→ **WHAT IS EXPECTED**
The expected output is an exact restatement of all the records.

[[ SUPPLIED ENTRIES open ]]

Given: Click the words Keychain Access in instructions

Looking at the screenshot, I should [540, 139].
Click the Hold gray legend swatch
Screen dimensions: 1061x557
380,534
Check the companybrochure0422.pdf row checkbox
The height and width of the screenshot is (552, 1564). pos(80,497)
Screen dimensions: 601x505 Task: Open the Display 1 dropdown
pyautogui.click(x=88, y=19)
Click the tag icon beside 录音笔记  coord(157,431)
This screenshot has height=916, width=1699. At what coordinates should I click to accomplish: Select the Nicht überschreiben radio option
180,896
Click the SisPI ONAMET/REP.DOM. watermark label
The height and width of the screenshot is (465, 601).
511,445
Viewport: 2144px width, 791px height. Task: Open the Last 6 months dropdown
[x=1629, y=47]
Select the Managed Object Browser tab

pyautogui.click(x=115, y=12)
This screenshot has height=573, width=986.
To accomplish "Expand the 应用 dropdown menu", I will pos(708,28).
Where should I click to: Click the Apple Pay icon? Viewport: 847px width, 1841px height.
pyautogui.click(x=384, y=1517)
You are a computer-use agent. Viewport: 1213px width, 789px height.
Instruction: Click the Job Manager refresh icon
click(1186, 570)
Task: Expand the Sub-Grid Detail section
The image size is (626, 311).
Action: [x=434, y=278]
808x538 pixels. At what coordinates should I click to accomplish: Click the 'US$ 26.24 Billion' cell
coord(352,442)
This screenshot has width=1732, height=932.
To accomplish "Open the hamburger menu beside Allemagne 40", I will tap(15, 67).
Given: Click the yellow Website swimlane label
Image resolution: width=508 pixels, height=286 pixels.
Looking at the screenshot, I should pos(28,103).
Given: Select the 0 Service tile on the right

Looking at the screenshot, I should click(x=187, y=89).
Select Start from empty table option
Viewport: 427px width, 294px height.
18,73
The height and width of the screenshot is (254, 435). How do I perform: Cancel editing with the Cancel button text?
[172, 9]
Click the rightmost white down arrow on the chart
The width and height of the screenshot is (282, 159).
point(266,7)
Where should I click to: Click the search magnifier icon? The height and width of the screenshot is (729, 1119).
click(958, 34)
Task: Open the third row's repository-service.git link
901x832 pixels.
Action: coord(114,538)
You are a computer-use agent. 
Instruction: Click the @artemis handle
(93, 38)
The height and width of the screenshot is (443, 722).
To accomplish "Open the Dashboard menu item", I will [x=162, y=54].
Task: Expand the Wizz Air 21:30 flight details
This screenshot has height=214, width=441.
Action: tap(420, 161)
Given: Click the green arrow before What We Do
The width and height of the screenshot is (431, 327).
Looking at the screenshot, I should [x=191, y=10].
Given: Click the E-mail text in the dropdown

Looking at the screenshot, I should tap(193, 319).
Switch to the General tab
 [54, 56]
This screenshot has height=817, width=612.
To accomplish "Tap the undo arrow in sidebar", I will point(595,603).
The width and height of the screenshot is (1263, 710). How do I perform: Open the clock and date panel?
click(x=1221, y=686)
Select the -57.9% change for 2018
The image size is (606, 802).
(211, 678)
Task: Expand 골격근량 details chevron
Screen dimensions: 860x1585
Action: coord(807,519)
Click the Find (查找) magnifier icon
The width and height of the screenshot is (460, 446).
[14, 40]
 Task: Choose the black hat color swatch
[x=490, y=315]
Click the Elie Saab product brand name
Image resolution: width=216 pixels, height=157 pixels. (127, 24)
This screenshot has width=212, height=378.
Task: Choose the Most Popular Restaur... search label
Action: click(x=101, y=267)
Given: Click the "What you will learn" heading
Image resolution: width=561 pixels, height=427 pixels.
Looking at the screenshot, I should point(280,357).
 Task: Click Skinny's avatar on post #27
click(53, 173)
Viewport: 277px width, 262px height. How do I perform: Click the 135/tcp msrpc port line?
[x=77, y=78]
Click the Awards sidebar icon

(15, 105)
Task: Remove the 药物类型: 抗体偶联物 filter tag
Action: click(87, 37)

[[ SUPPLIED ENTRIES closed ]]

→ **SOLUTION TO THIS EXERCISE**
Given: Click the words Keychain Access in instructions

Looking at the screenshot, I should [540, 139].
Click the Hold gray legend swatch
Screen dimensions: 1061x557
380,534
Check the companybrochure0422.pdf row checkbox
The height and width of the screenshot is (552, 1564). pos(80,497)
Screen dimensions: 601x505 Task: Open the Display 1 dropdown
pyautogui.click(x=88, y=19)
Click the tag icon beside 录音笔记  coord(157,431)
This screenshot has height=916, width=1699. At what coordinates should I click to accomplish: Select the Nicht überschreiben radio option
180,896
Click the SisPI ONAMET/REP.DOM. watermark label
The height and width of the screenshot is (465, 601).
511,445
Viewport: 2144px width, 791px height. Task: Open the Last 6 months dropdown
[x=1629, y=47]
Select the Managed Object Browser tab

pyautogui.click(x=115, y=12)
This screenshot has height=573, width=986.
To accomplish "Expand the 应用 dropdown menu", I will pos(708,28).
Where should I click to: Click the Apple Pay icon? Viewport: 847px width, 1841px height.
pyautogui.click(x=384, y=1517)
You are a computer-use agent. Viewport: 1213px width, 789px height.
Instruction: Click the Job Manager refresh icon
click(1186, 570)
Task: Expand the Sub-Grid Detail section
The image size is (626, 311).
Action: [x=434, y=278]
808x538 pixels. At what coordinates should I click to accomplish: Click the 'US$ 26.24 Billion' cell
coord(352,442)
This screenshot has width=1732, height=932.
To accomplish "Open the hamburger menu beside Allemagne 40", I will tap(15, 67).
Given: Click the yellow Website swimlane label
Image resolution: width=508 pixels, height=286 pixels.
Looking at the screenshot, I should pos(28,103).
Given: Select the 0 Service tile on the right

Looking at the screenshot, I should click(x=187, y=89).
Select Start from empty table option
Viewport: 427px width, 294px height.
18,73
The height and width of the screenshot is (254, 435). How do I perform: Cancel editing with the Cancel button text?
[172, 9]
Click the rightmost white down arrow on the chart
The width and height of the screenshot is (282, 159).
point(266,7)
Where should I click to: Click the search magnifier icon? The height and width of the screenshot is (729, 1119).
click(958, 34)
Task: Open the third row's repository-service.git link
901x832 pixels.
Action: coord(114,538)
You are a computer-use agent. 
Instruction: Click the @artemis handle
(93, 38)
The height and width of the screenshot is (443, 722).
To accomplish "Open the Dashboard menu item", I will [x=162, y=54].
Task: Expand the Wizz Air 21:30 flight details
This screenshot has height=214, width=441.
Action: tap(420, 161)
Given: Click the green arrow before What We Do
The width and height of the screenshot is (431, 327).
Looking at the screenshot, I should [x=191, y=10].
Given: Click the E-mail text in the dropdown

Looking at the screenshot, I should tap(193, 319).
Switch to the General tab
 [54, 56]
This screenshot has height=817, width=612.
To accomplish "Tap the undo arrow in sidebar", I will point(595,603).
The width and height of the screenshot is (1263, 710). How do I perform: Open the clock and date panel?
click(x=1221, y=686)
Select the -57.9% change for 2018
The image size is (606, 802).
(211, 678)
Task: Expand 골격근량 details chevron
Screen dimensions: 860x1585
Action: coord(807,519)
Click the Find (查找) magnifier icon
The width and height of the screenshot is (460, 446).
[14, 40]
 Task: Choose the black hat color swatch
[x=490, y=315]
Click the Elie Saab product brand name
Image resolution: width=216 pixels, height=157 pixels. (127, 24)
This screenshot has width=212, height=378.
Task: Choose the Most Popular Restaur... search label
Action: click(x=101, y=267)
Given: Click the "What you will learn" heading
Image resolution: width=561 pixels, height=427 pixels.
Looking at the screenshot, I should point(280,357).
 Task: Click Skinny's avatar on post #27
click(53, 173)
Viewport: 277px width, 262px height. How do I perform: Click the 135/tcp msrpc port line?
[x=77, y=78]
Click the Awards sidebar icon

(15, 105)
Task: Remove the 药物类型: 抗体偶联物 filter tag
Action: click(87, 37)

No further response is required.